Sunday, November 22, 2009

Lost in the Excitement



Two stories were lost in all the excitement of the FTI- inspired NADIN outage this week.

Lockheed announces FSS consolidations

”Beginning in February, Lockheed will close its locations in Columbia, Mo.; Honolulu, Hawaii; Kankakee, Ill.; Lansing, Mich.; Nashville, Tenn.; Seattle, Wash., and St. Petersburg, Fla.

This is the second consolidation effort since the company was awarded a contract in 2005 to provide flight services for the FAA. “


I’d love to quote some other source besides AOPA (AOPA supported this disaster) but the major media outlets totally ignored this news. Several local news outlets covered the story but it seems they lacked the knowledge necessary to challenge even the most outrageous statements by Lockheed.

”Corporate representative Jan Gottfredsen said the decision will affect 28 workers in Nashville and was made due to a 13 percent decrease in call volume to the flight services facilities. “

Call volume tends to decrease when you don’t answer the phone. Not to mention the inferior service tends to lose customers. (Remember, the following is from AOPA, the guys that supported contracting out this service to Lockheed.)

”June 6, 2007 — AOPA meets with DOT Inspector General Calvin Scovel and his staff office to once again detail member problems with the flight service station. For nearly two hours, AOPA laid out the problems with long hold times, dropped calls, lost flight plans, inexperienced briefers, and failure to supply critical information such as TFRs. AOPA also shared the results of a recent member AFSS survey. “

Moving on. The second story didn’t even make it into any media (as far as I can tell.) You can do your own search if you like. Search for ERAM -- En Route Automation Modernization. Of course, there may not be a story at all. It may have just been a coincidence that ERAM was being tested on the Wednesday night/Thursday morning mid shift and FTI brought down NADIN at 5 AM on Thursday morning.
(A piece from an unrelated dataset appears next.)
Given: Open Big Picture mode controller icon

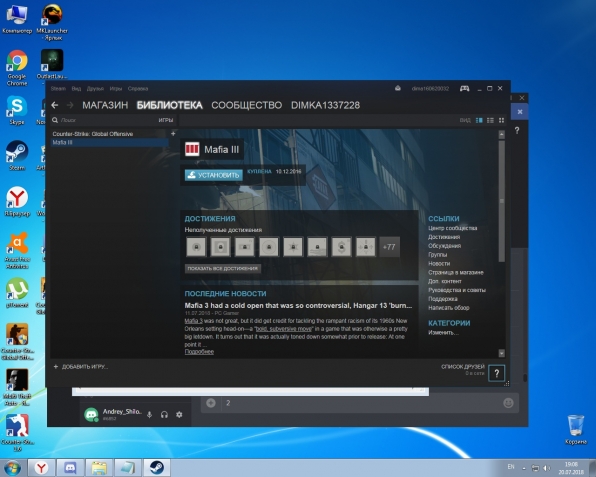Looking at the screenshot, I should click(x=464, y=89).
Just because Salt Lake Center is where the ERAM installation is being tested doesn’t mean it has anything to do with the NADIN facility at Salt Lake failing. Seriously.

Yes, I am messing with the media. I don’t have any idea if one thing had anything to do with the other. But, even though I’m retired, I’m still plugged into the system enough to know I wasn’t the only one that wondered about it.

If ERAM has half the problems FTI has had, it will get really ugly. So far, things aren’t looking good. ERAM is enormously complex. Even with everybody fully committed to the program it would be one of the most difficult programs the FAA has ever undertaken.

But everyone isn’t on board. The last Administration -- Marion Blakey’s gang -- cut NATCA out of the program. I assume the current Administration is going to try and bring NATCA (and their member’s expertise) back on board. That will be interesting. I’m not sure which will be more difficult -- healing the damage Blakey inflicted on the controllers or making ERAM work. Too bad the FAA will have to do both. At the same time.